Required work
Your copy of the listing should be exact and should contain no pictures.

Data supplied
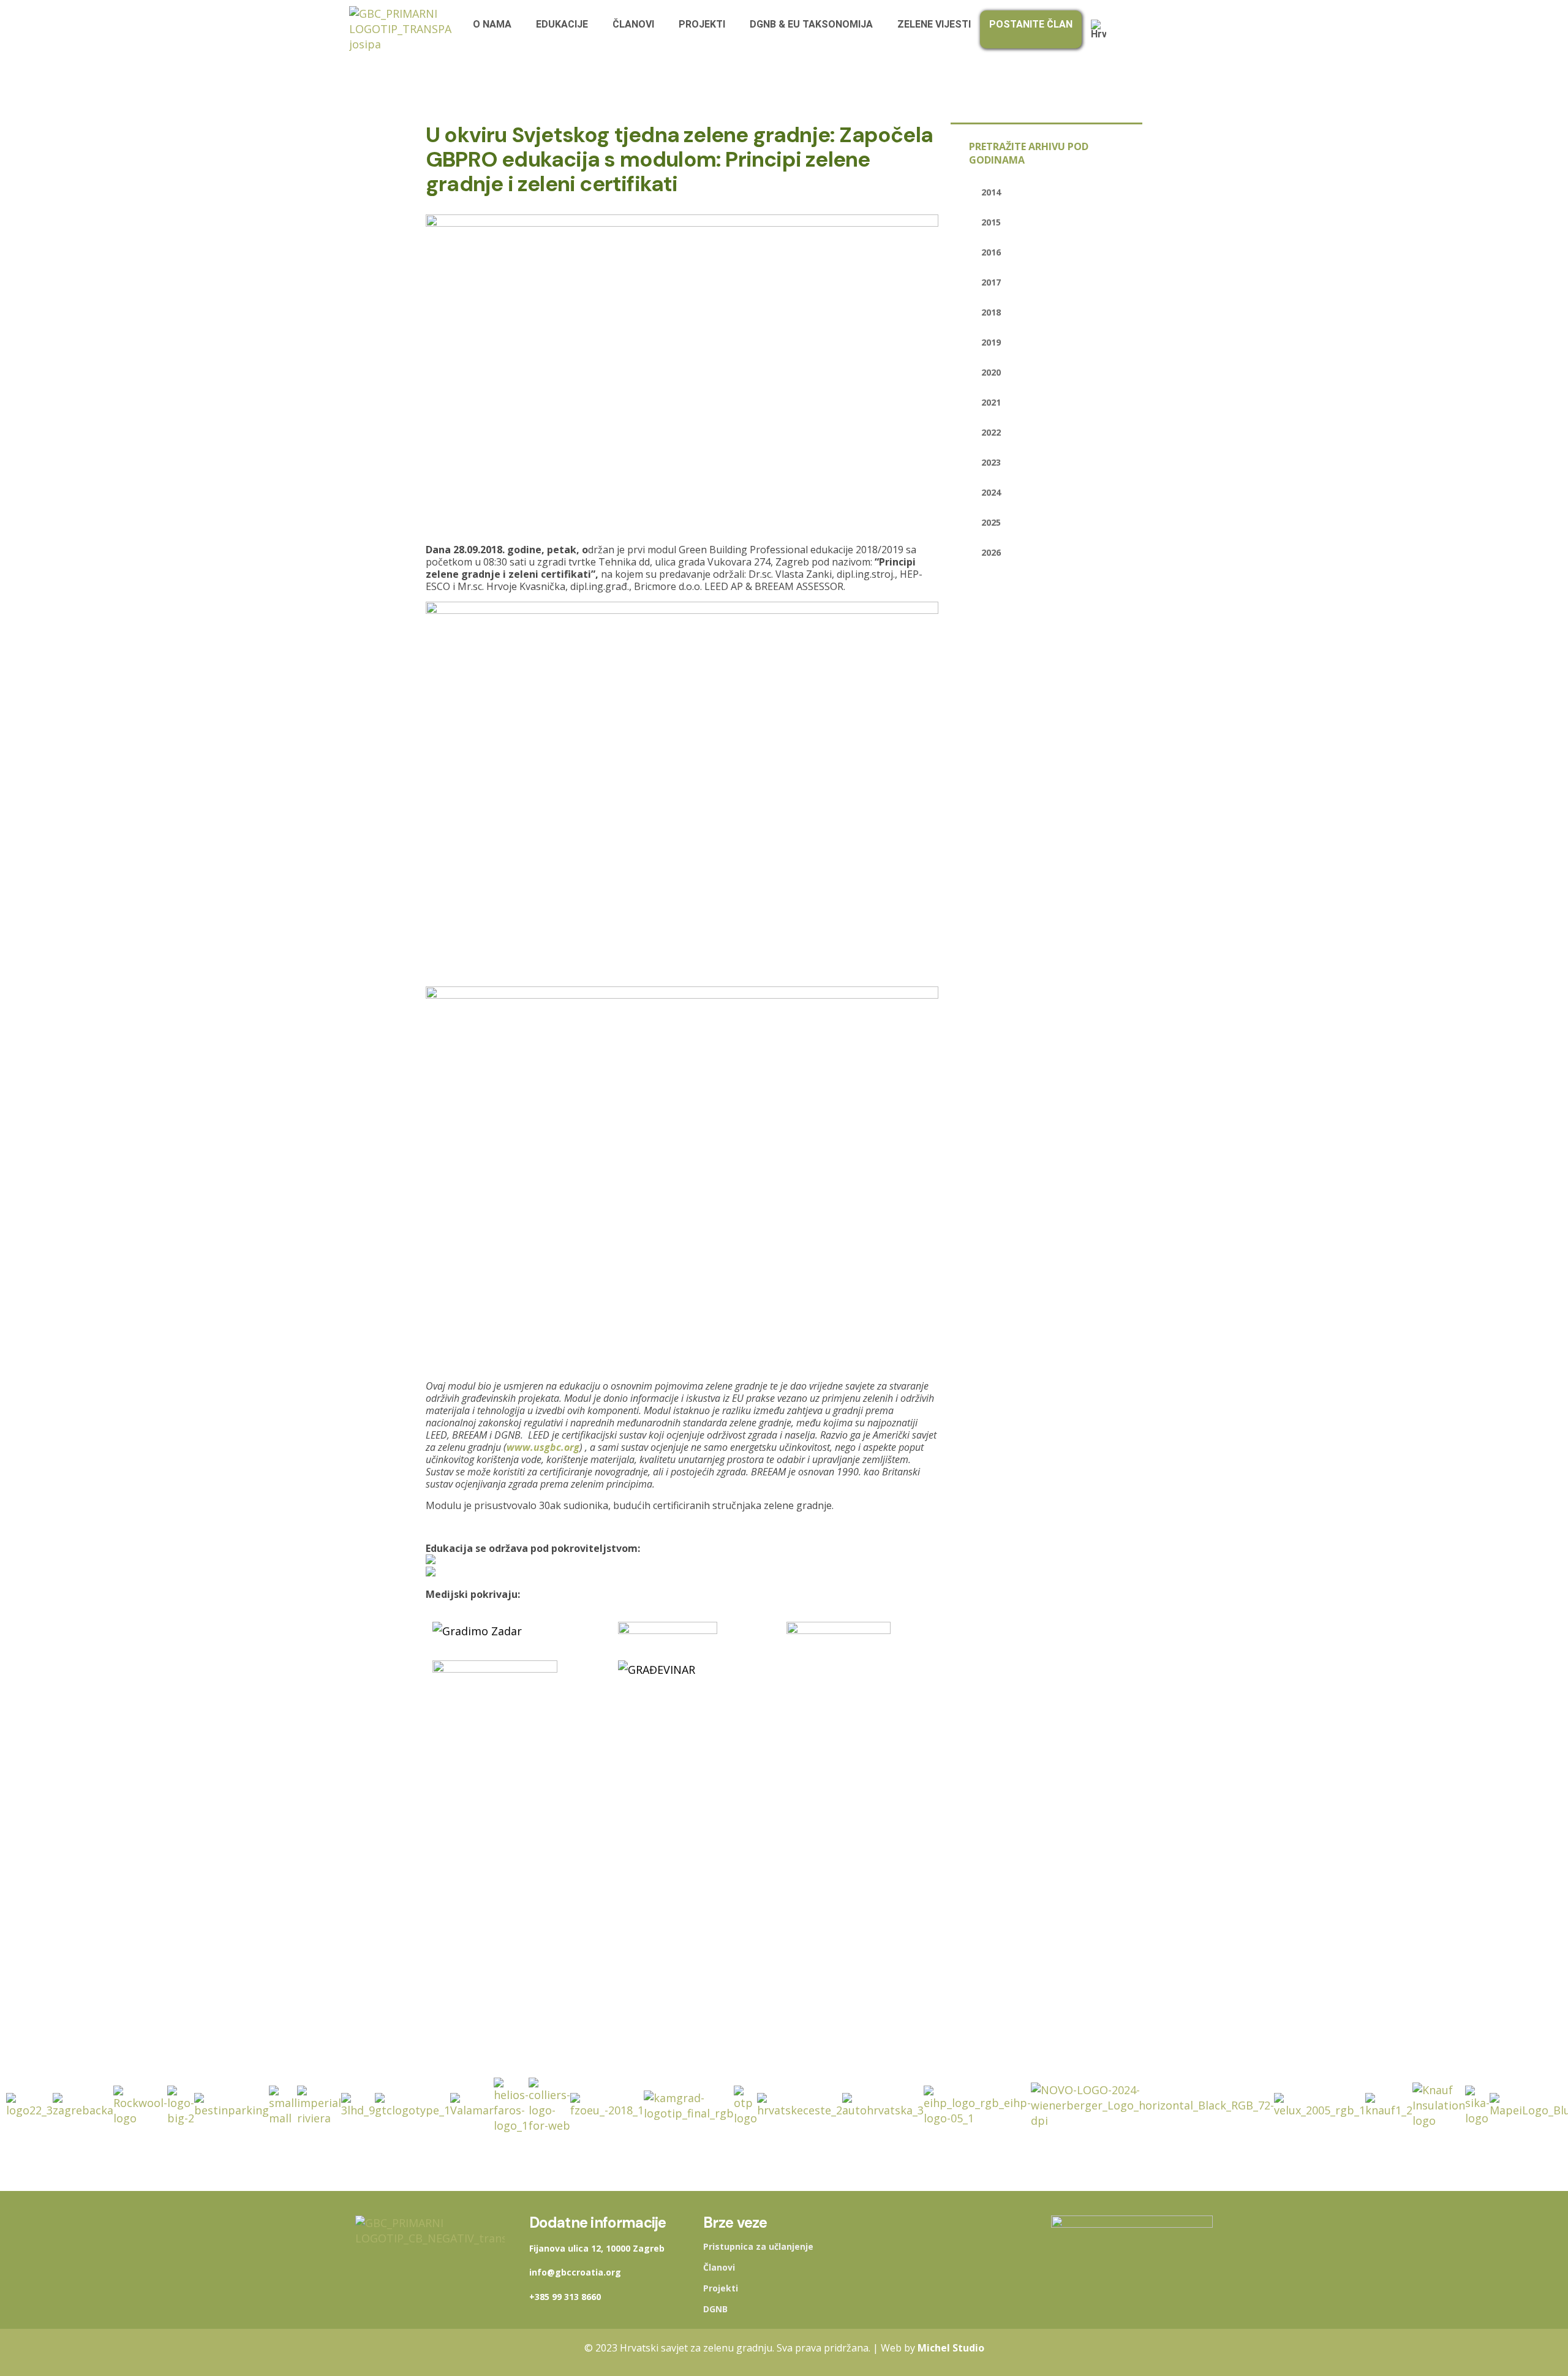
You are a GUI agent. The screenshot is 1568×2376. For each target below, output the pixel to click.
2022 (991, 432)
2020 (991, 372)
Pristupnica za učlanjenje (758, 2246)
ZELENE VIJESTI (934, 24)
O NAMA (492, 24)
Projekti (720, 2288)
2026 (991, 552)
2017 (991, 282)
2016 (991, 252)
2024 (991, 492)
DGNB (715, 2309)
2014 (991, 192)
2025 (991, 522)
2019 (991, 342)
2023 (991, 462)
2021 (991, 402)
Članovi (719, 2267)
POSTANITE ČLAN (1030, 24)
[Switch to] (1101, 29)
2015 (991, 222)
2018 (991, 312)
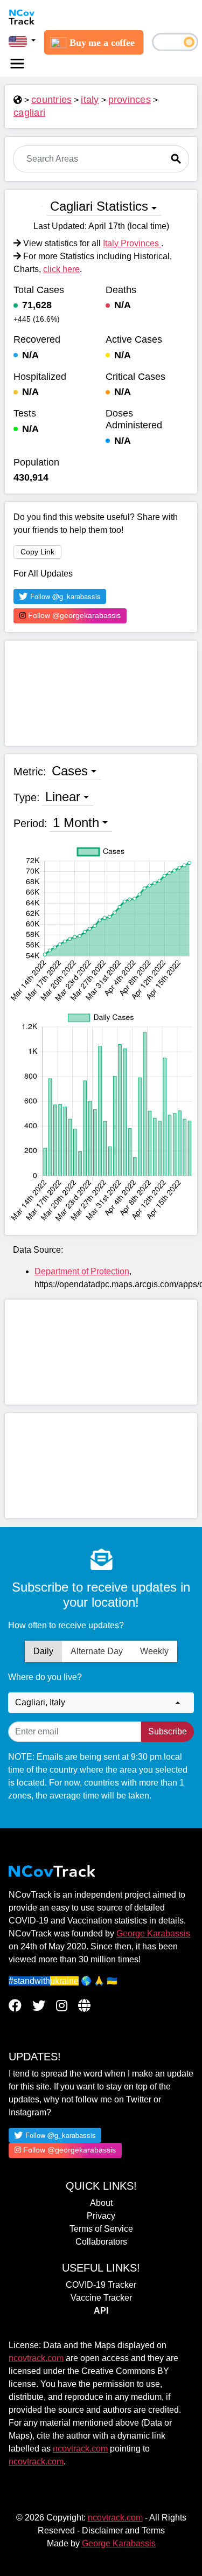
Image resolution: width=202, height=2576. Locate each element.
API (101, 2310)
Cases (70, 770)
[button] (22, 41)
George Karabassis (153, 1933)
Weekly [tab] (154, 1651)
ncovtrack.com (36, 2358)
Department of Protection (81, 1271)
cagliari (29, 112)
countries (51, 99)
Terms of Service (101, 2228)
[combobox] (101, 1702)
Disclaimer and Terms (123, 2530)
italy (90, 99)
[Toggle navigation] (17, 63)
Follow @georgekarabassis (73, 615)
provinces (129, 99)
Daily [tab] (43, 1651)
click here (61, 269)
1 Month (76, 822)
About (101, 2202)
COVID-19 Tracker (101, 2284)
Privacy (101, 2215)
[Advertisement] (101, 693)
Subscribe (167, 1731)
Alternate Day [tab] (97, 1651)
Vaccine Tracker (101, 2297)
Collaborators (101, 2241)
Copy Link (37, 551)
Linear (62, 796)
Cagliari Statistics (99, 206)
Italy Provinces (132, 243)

Result below
You are a GUI agent. The screenshot is 1568×2376. For each target below, output the pixel to click.
2022 (991, 432)
2020 (991, 372)
Pristupnica za učlanjenje (758, 2246)
ZELENE VIJESTI (934, 24)
O NAMA (492, 24)
Projekti (720, 2288)
2026 (991, 552)
2017 (991, 282)
2016 (991, 252)
2024 (991, 492)
DGNB (715, 2309)
2014 (991, 192)
2025 (991, 522)
2019 (991, 342)
2023 (991, 462)
2021 (991, 402)
Članovi (719, 2267)
POSTANITE ČLAN (1030, 24)
[Switch to] (1101, 29)
2015 (991, 222)
2018 (991, 312)
Image resolution: width=202, height=2576. Locate each element.
API (101, 2310)
Cases (70, 770)
[button] (22, 41)
George Karabassis (153, 1933)
Weekly [tab] (154, 1651)
ncovtrack.com (36, 2358)
Department of Protection (81, 1271)
cagliari (29, 112)
countries (51, 99)
Terms of Service (101, 2228)
[combobox] (101, 1702)
Disclaimer and Terms (123, 2530)
italy (90, 99)
[Toggle navigation] (17, 63)
Follow @georgekarabassis (73, 615)
provinces (129, 99)
Daily [tab] (43, 1651)
click here (61, 269)
1 Month (76, 822)
About (101, 2202)
COVID-19 Tracker (101, 2284)
Privacy (101, 2215)
[Advertisement] (101, 693)
Subscribe (167, 1731)
Alternate Day [tab] (97, 1651)
Vaccine Tracker (101, 2297)
Collaborators (101, 2241)
Copy Link (37, 551)
Linear (62, 796)
Cagliari Statistics (99, 206)
Italy Provinces (132, 243)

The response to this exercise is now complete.